## Your goal
Reproduce exactly the line that contains "This screenshot has width=585, height=812." and all lines that follow it in the records below, ending with the last one.

(Stored items)
*-*-*

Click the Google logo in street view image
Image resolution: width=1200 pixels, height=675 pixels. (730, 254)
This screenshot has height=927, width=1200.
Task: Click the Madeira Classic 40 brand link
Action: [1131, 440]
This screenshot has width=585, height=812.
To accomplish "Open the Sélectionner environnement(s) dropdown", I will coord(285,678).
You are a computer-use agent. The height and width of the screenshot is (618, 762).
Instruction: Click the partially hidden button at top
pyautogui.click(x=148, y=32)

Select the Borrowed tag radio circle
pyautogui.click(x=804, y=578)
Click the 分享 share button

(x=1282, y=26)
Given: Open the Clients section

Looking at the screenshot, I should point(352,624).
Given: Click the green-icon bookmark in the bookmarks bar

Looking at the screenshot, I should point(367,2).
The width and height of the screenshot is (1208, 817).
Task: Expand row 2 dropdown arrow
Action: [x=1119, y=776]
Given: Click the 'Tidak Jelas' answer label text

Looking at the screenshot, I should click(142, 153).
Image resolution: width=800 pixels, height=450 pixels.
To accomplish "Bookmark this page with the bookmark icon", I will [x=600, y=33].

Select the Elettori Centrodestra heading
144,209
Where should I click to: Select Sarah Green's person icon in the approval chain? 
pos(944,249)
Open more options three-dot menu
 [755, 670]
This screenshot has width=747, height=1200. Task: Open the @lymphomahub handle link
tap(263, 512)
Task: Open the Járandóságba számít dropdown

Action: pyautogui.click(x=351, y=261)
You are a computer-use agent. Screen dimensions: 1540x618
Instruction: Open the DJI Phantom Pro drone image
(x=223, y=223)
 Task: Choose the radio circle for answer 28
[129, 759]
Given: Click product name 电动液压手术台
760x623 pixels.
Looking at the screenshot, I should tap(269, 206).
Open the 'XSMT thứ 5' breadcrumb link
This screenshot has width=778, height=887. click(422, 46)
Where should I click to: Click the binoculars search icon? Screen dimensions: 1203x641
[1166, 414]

*-*-*

## Task response
This screenshot has width=585, height=812.
To accomplish "Open the Sélectionner environnement(s) dropdown", I will coord(285,678).
You are a computer-use agent. The height and width of the screenshot is (618, 762).
Instruction: Click the partially hidden button at top
pyautogui.click(x=148, y=32)

Select the Borrowed tag radio circle
pyautogui.click(x=804, y=578)
Click the 分享 share button

(x=1282, y=26)
Given: Open the Clients section

Looking at the screenshot, I should point(352,624).
Given: Click the green-icon bookmark in the bookmarks bar

Looking at the screenshot, I should point(367,2).
The width and height of the screenshot is (1208, 817).
Task: Expand row 2 dropdown arrow
Action: [x=1119, y=776]
Given: Click the 'Tidak Jelas' answer label text

Looking at the screenshot, I should click(142, 153).
Image resolution: width=800 pixels, height=450 pixels.
To accomplish "Bookmark this page with the bookmark icon", I will [x=600, y=33].

Select the Elettori Centrodestra heading
144,209
Where should I click to: Select Sarah Green's person icon in the approval chain? 
pos(944,249)
Open more options three-dot menu
 [755, 670]
This screenshot has width=747, height=1200. Task: Open the @lymphomahub handle link
tap(263, 512)
Task: Open the Járandóságba számít dropdown

Action: pyautogui.click(x=351, y=261)
You are a computer-use agent. Screen dimensions: 1540x618
Instruction: Open the DJI Phantom Pro drone image
(x=223, y=223)
 Task: Choose the radio circle for answer 28
[129, 759]
Given: Click product name 电动液压手术台
760x623 pixels.
Looking at the screenshot, I should tap(269, 206).
Open the 'XSMT thứ 5' breadcrumb link
This screenshot has width=778, height=887. click(422, 46)
Where should I click to: Click the binoculars search icon? Screen dimensions: 1203x641
[1166, 414]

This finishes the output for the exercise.